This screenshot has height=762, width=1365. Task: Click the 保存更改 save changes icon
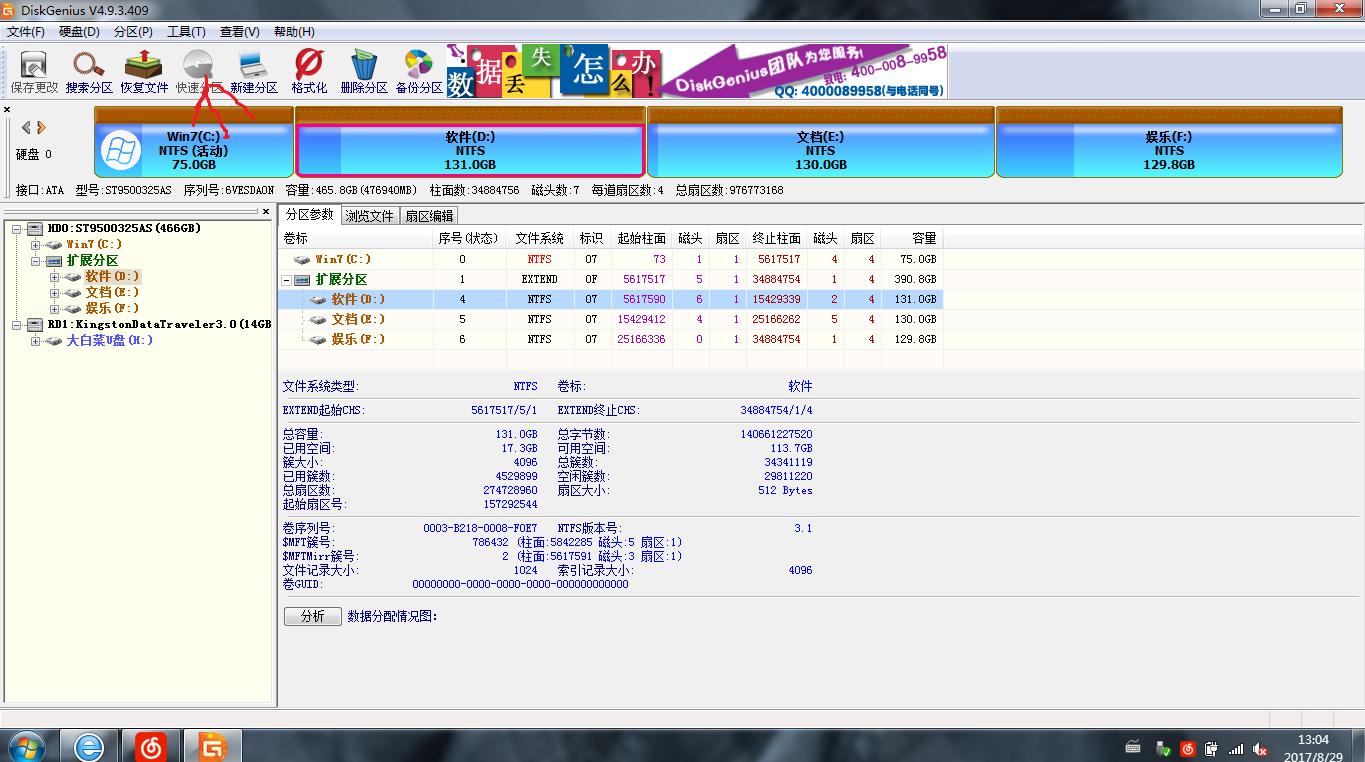click(34, 71)
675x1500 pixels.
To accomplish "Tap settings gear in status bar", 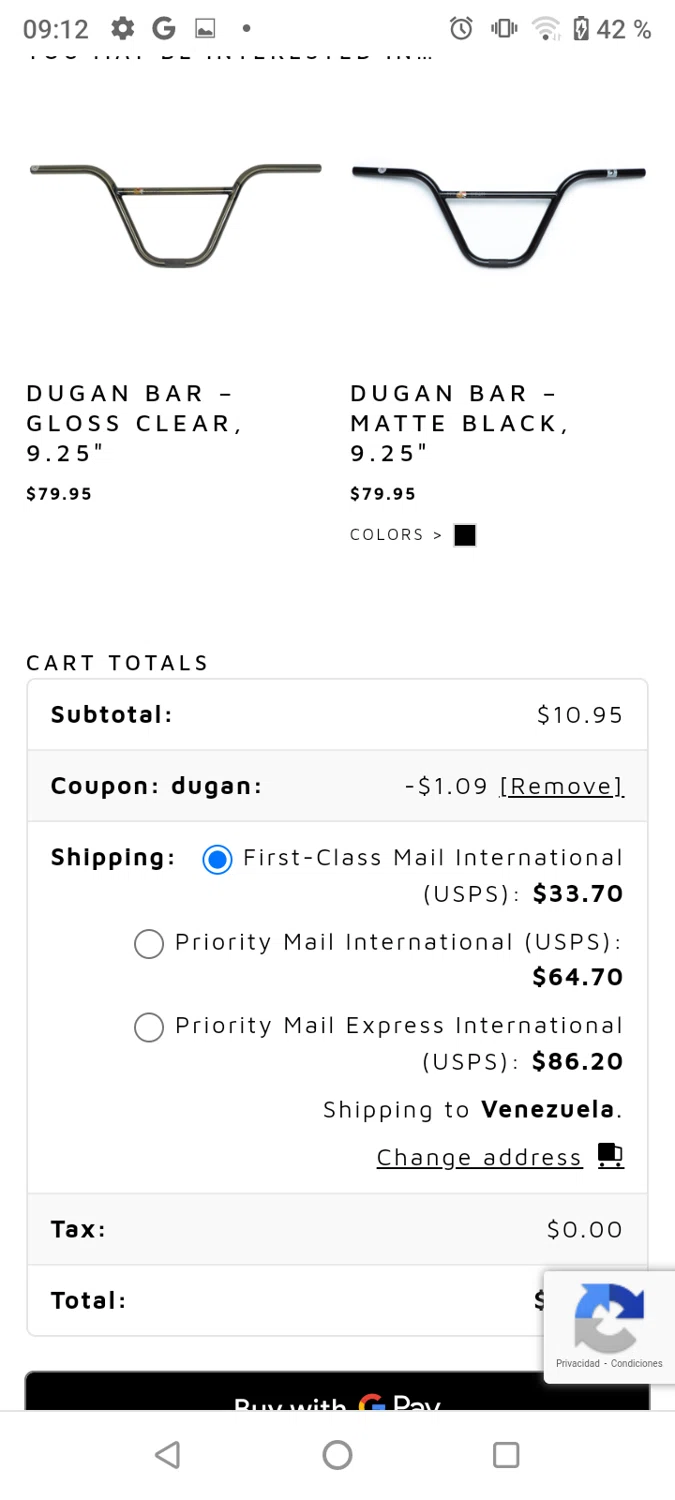I will point(122,29).
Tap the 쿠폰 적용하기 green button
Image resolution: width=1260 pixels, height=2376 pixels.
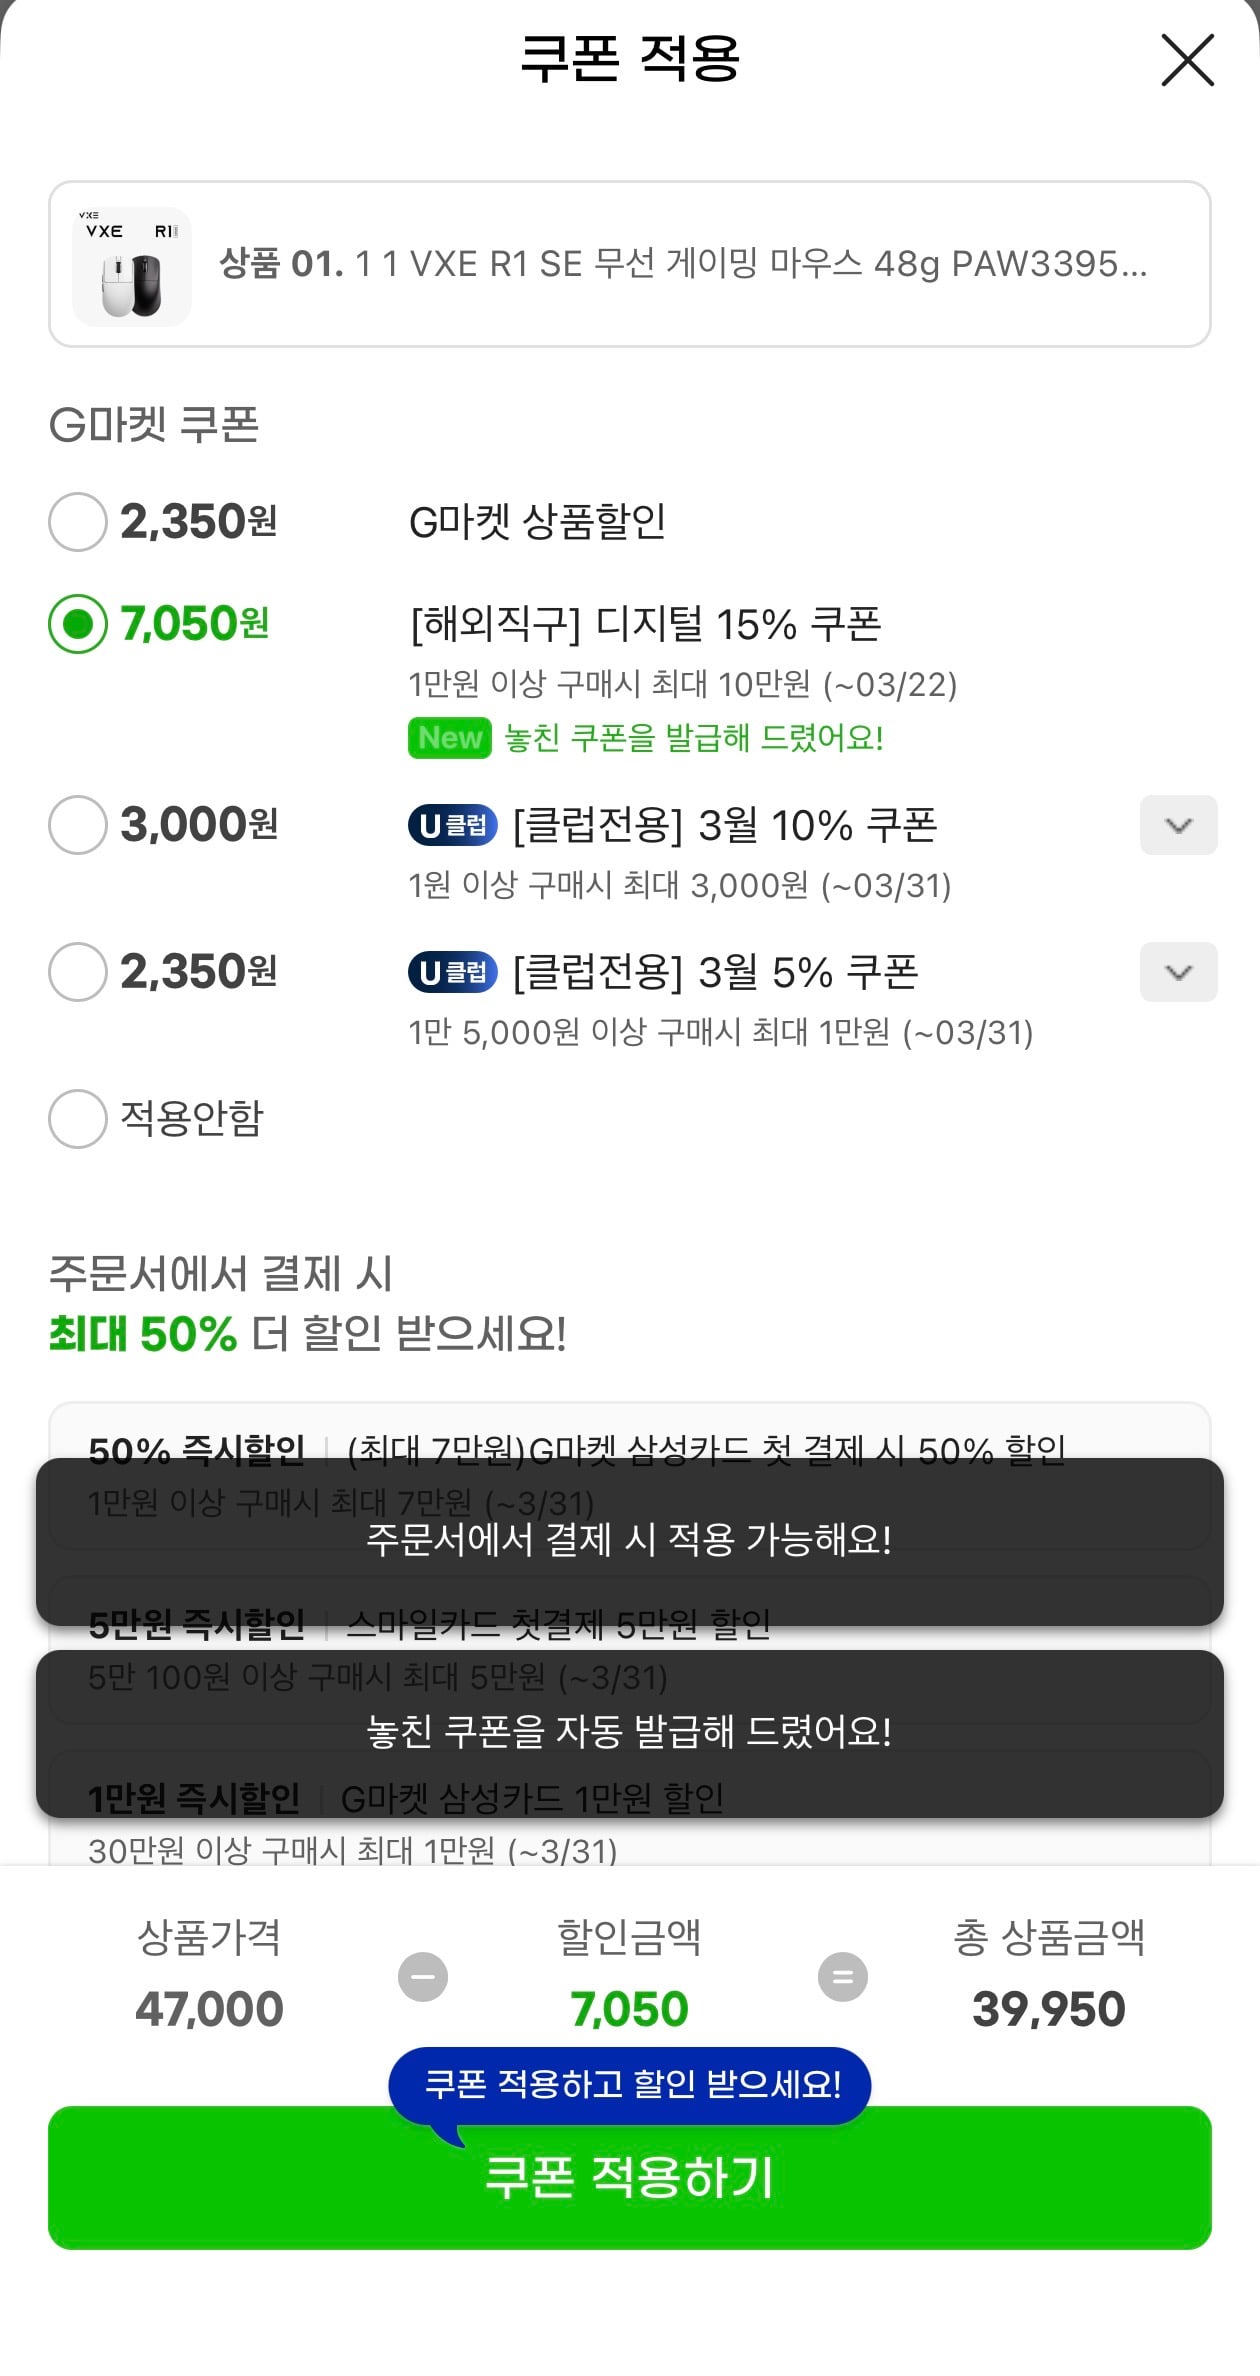[630, 2178]
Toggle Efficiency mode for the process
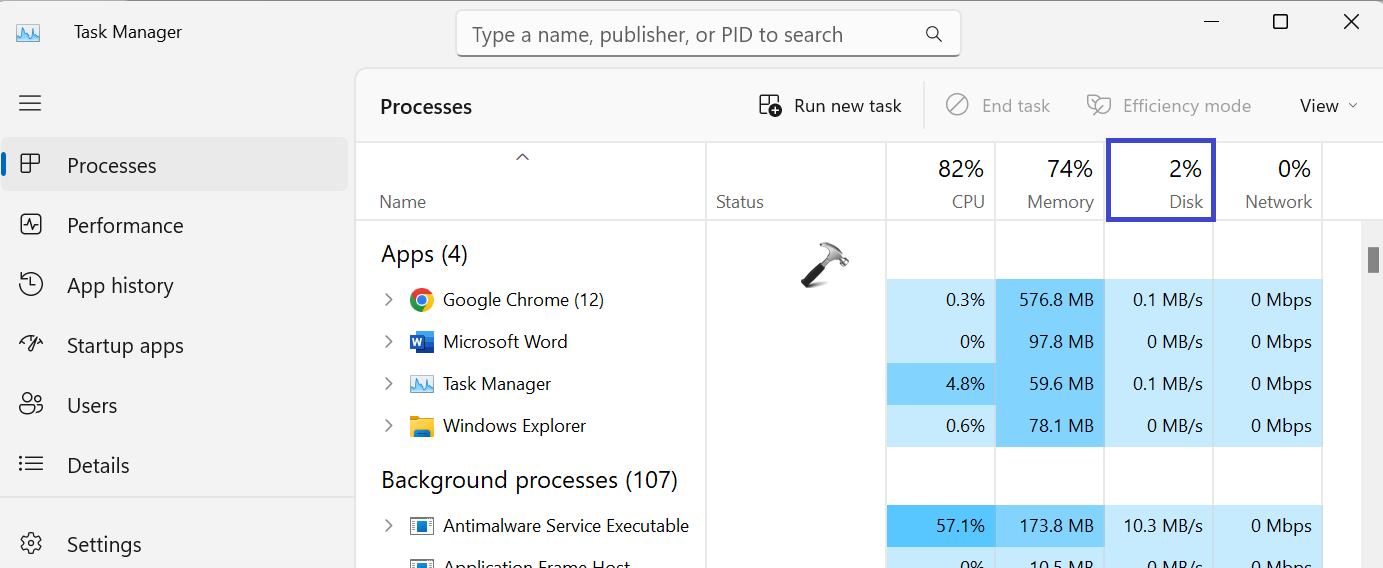Screen dimensions: 1383x568 point(1168,106)
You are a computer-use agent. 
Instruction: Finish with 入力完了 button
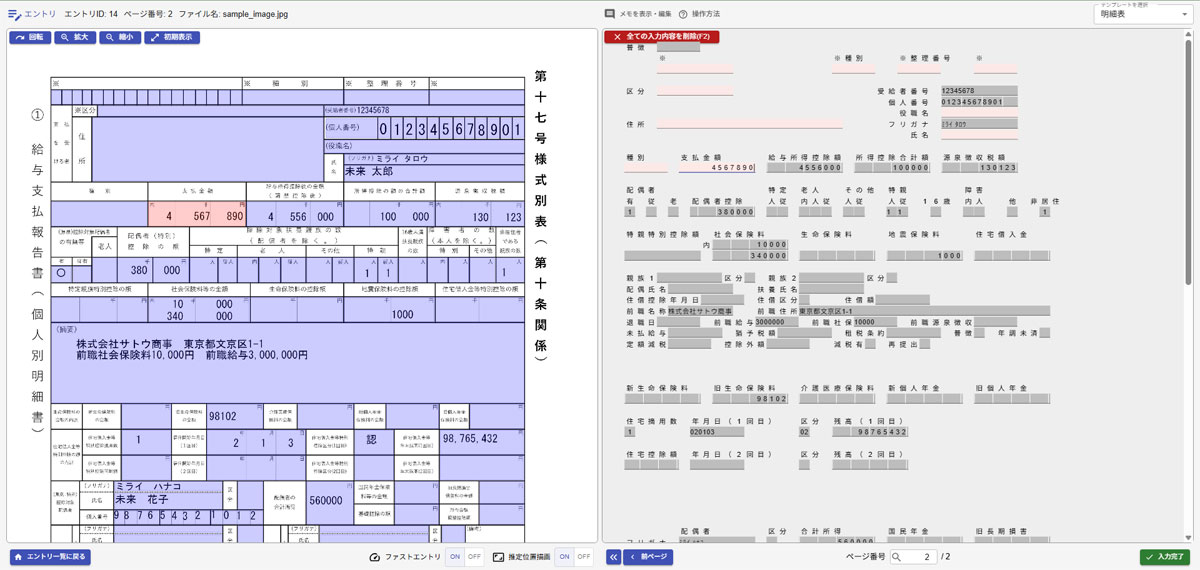1165,557
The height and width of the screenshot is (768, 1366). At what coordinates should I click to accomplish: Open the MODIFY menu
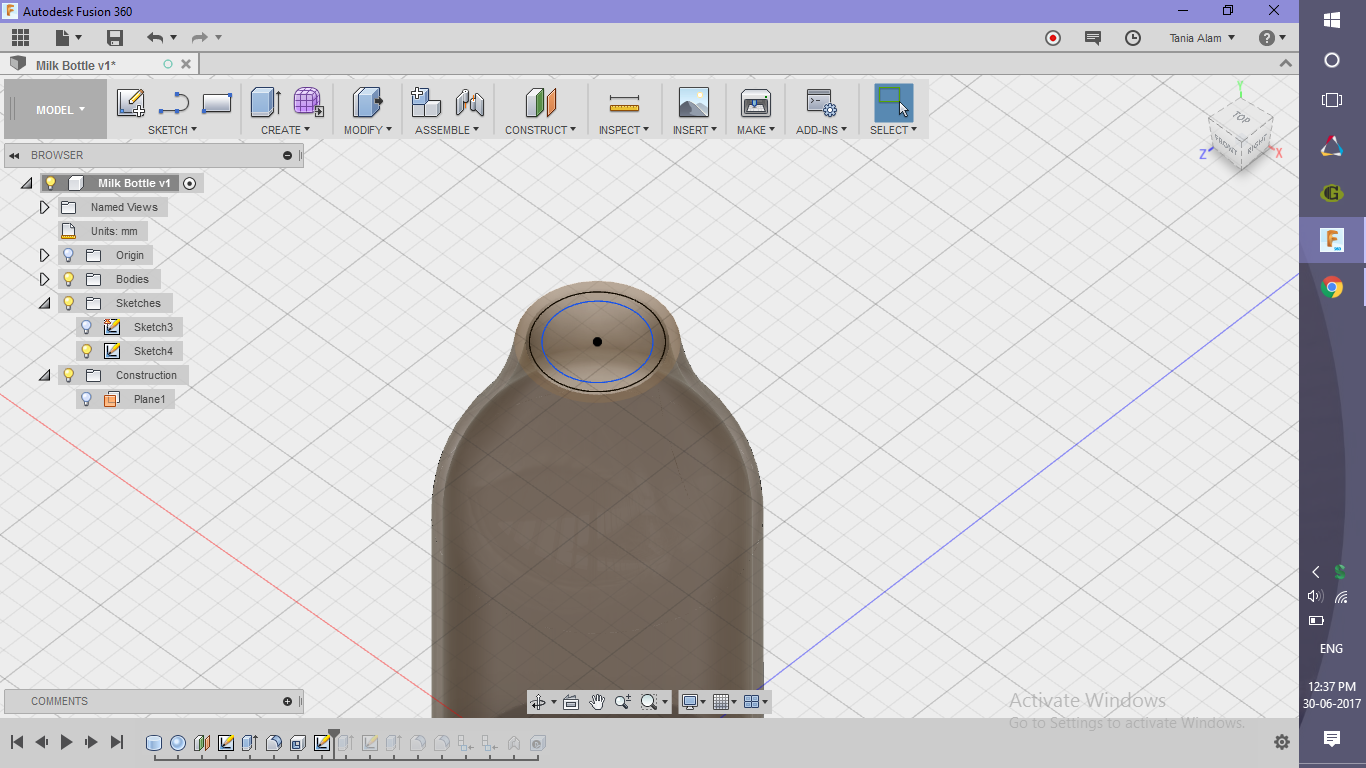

**OBJECTIVE**
Can you give the data as a Markdown table with the columns Row and Line, beginning at the line that has "Tap the 쿠폰 적용하기 green button" and stopping at the end of the data? Number the rows, skip blank lines, and leave out the pictures.

**SOLUTION TO THIS PROBLEM**
| Row | Line |
|---|---|
| 1 | Tap the 쿠폰 적용하기 green button |
| 2 | Image resolution: width=1260 pixels, height=2376 pixels. |
| 3 | [630, 2178] |
| 4 | Toggle Efficiency mode for the process |
| 5 | Screen dimensions: 1383x568 point(1168,106) |
| 6 | You are a computer-use agent.  |
| 7 | Instruction: Finish with 入力完了 button |
| 8 | 1165,557 |
| 9 | The height and width of the screenshot is (768, 1366). At what coordinates should I click to accomplish: Open the MODIFY menu |